The software outsourcing by major banks has long been the bread and butter for the outsourcing industry, but things are changing. There are lessons learnt and the changing landscape calls for quick action to be taken.
Banks Cutting Down Software Outsourcing
Recently, the Times of India published a well-researched article on how major banks are cutting down on software outsourcing in favor of building it inhouse, and how that is impacting billions of dollars of revenue for the established IT vendors. The article also cites that a study done jointly by HFS Research and KPMG found only 30% of the companies willing to renew their outsourcing contracts.
The trend is clear. (Check the cited article for elaborate statistics if you still have a doubt.) However, if both the banks and the IT vendors take a step back and look deeper into the reasons behind the trend, then that might lead to the process becoming tighter and efficient. The decision of doing outsourcing or insourcing won’t matter much!
The reasons cited are:
- Knowledge Retention: Need to retain strategic and market-differentiating expertise within the bank
- Increase in Productivity: A result of agile environment and ease of knowledge transfer to inhouse staff as opposed to a contractor
- Billing Based on Time: Service companies charge on the basis of time spent and there is little incentive to save time by adopting more efficient technology / processes.

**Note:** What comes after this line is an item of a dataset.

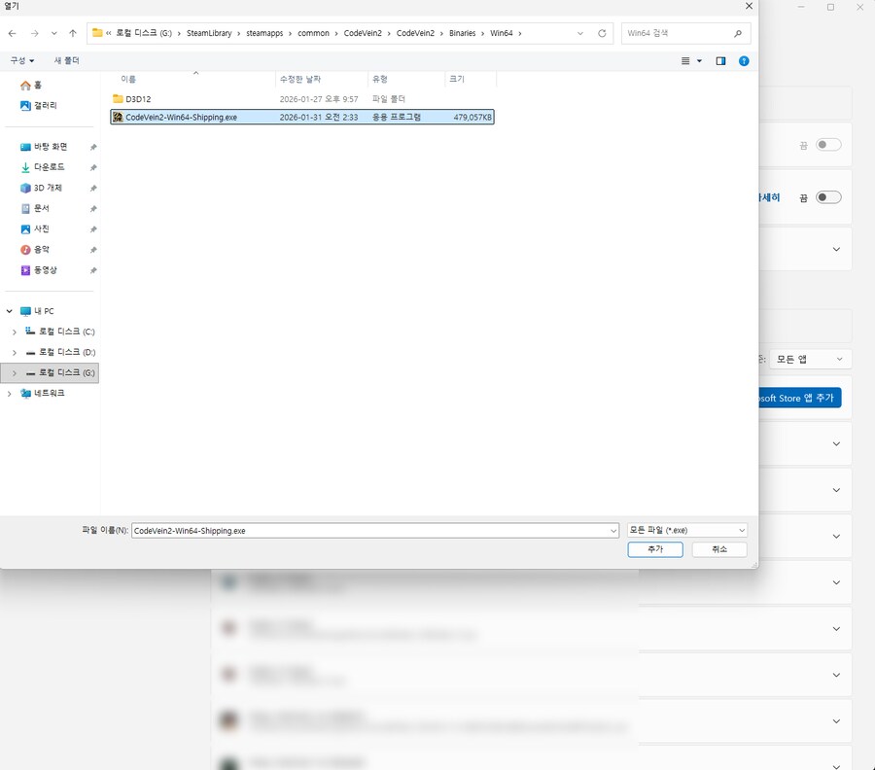Click the blue help question mark icon
The width and height of the screenshot is (875, 770).
coord(744,60)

From the banks’ perspective, moving from outsourcing to insourcing is a big change that needs to be managed. A large part of this change is to train the internal team on the software which was previously developed and maintained by the vendor. By the same token, moving from one vendor to another is a big change (in today’s pre-Xsemble scenario, just to clarify). This takes effort and has cost associated with it. Given the current sentiments in the market, the banks are prepared to cut the cheques for the 3 reasons.

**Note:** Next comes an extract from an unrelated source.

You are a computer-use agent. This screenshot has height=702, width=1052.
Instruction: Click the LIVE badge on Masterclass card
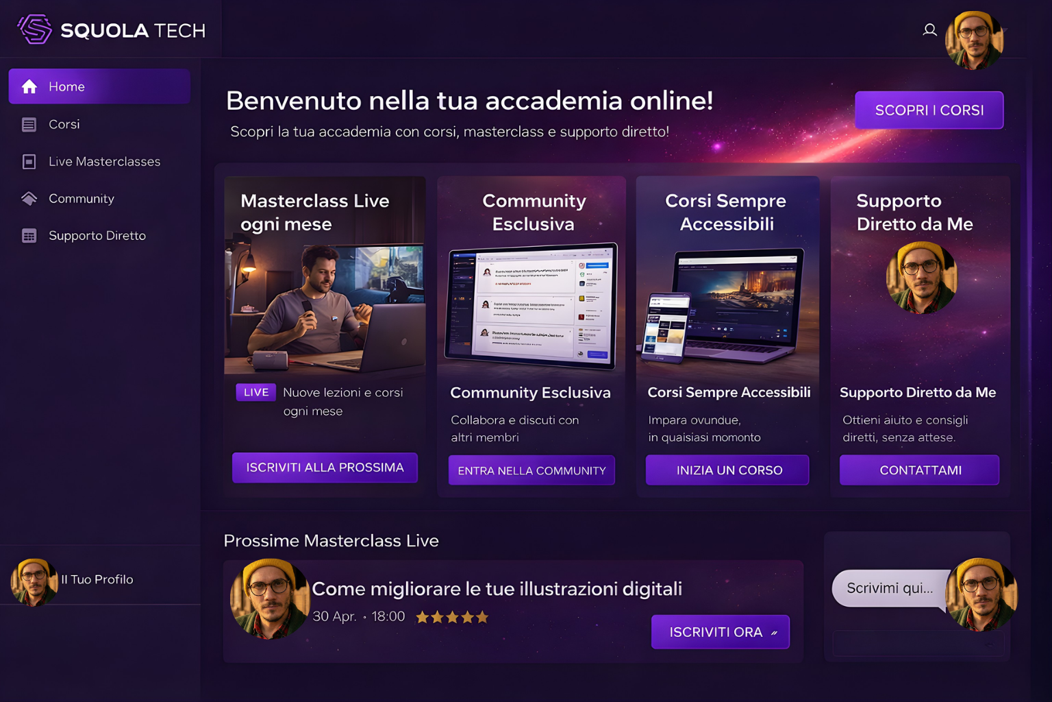[x=256, y=392]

What If We had a Solution that Addressed These Reasons Even Better?
That would be great, isn’t it?
The new technology solution, Xsemble, would benefit not just these large banks which are shifting to insourcing model, but also the other banks who would rather outsource it (and for good reasons).
- If the banks embrace Xsemble along with their insourcing model, then it will help them make an impact on these areas even better.

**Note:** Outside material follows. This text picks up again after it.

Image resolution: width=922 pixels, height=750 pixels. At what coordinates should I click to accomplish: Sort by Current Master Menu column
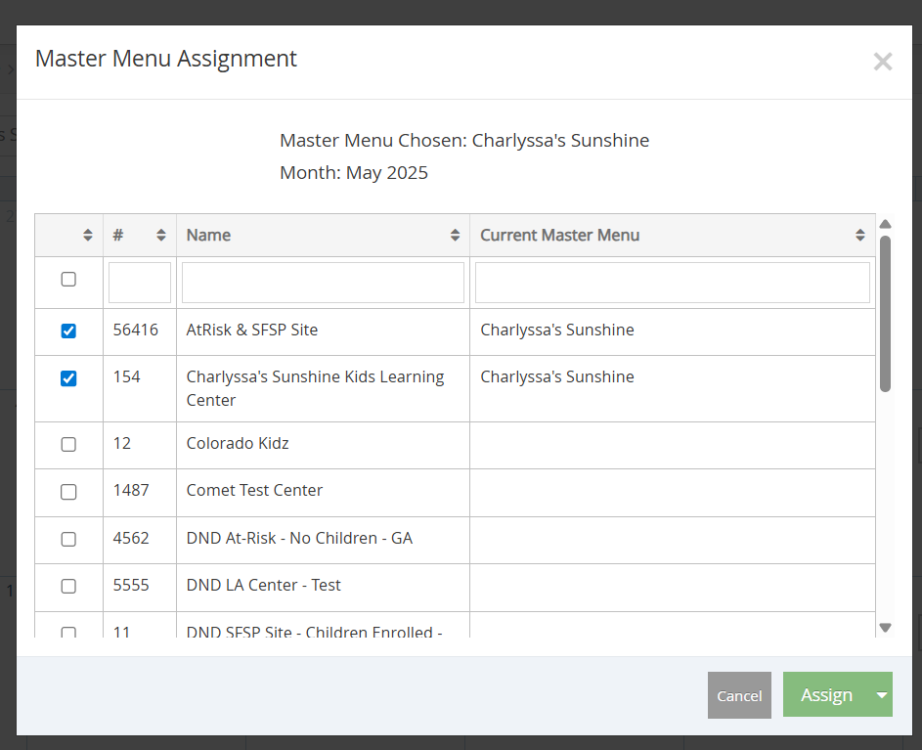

- For the other banks who are sticking to outsourcing, it will help them too.
- On the other hand, if the IT vendors embrace it, then they would be able to re-position themselves as a very attractive outsourcing hub. Let’s now see how.
Xsemble lets you develop tiny components, which are woven together into a software application by automatically generated glue code. The glue code is based on the flow definition and that’s where domain expertise primarily lies.
Here is how this model addresses the above 3 issues:
- Knowledge Retention: The domain experts can now own the software — as they can define the flow visually, create the software and visually monitor how it works in practice. This all can now be done without the need of any programming. The domain experts need to go to the programmers only for creating individual components. The working of the software is more open in terms of the flow diagram, and the knowledge is retained in terms of that. The companies would be able to plan a feature change in terms of the change in the flow, and thus respond to market needs quickly.
- Increase in Productivity: The visibility into the working of the software makes everyone concerned grasp it easily. The programmers need to understand just enough corresponding to the component at hand, and not the whole domain. Handling small components increases the productivity by orders of magnitudes, along with reducing the risk.
- Billing Basis: The programming effort can now be valued very objectively in terms of components completed. The complexity levels are defined at the component level and that provides quantitative basis to measure the work. This is as close to the outcome based billing as one can get. Also, completely modular development means that one could distribute components between multiple vendors, or between inhouse team and vendor, depending on how it works best for the bank.
Understandably, there is a one time cost and time associated to refactor existing product in Xsemble components. However, if the banks are prepared for the change management cost to get the benefits, then investing in a better technology so that the development and maintenance become painless over the entire life of the software might make a good business sense.